* _The problem_
Every line containing "will" should be identified and copied from the data below.

* _Data for this task_
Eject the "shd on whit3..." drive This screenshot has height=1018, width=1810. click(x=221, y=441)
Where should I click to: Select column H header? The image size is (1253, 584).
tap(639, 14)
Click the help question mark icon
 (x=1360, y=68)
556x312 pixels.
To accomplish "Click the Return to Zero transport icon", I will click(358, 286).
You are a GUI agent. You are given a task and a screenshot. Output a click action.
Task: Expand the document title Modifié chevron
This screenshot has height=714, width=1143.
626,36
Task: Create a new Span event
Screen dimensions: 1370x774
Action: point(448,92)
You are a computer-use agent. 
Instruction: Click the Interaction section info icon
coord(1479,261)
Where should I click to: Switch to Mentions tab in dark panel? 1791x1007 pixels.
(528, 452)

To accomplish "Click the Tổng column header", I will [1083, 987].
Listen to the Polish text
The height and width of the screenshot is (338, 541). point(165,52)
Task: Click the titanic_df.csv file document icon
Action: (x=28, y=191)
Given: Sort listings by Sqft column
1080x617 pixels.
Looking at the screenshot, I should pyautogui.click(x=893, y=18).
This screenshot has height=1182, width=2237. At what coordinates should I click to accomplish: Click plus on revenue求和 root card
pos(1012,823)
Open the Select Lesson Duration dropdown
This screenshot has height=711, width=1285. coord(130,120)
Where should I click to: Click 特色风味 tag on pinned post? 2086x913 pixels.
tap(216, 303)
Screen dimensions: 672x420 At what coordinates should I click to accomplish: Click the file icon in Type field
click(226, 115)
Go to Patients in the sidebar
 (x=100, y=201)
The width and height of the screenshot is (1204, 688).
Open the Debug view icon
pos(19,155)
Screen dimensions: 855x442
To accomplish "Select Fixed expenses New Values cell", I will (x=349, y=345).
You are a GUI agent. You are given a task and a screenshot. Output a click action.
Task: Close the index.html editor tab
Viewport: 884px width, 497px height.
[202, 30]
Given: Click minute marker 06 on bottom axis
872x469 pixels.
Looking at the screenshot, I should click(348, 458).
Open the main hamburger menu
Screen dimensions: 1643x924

* _Problem solution_
To accomplish "Click the Return to Zero transport icon", I will click(358, 286).
To accomplish "Click the Tổng column header", I will [1083, 987].
To accomplish "Select Fixed expenses New Values cell", I will (x=349, y=345).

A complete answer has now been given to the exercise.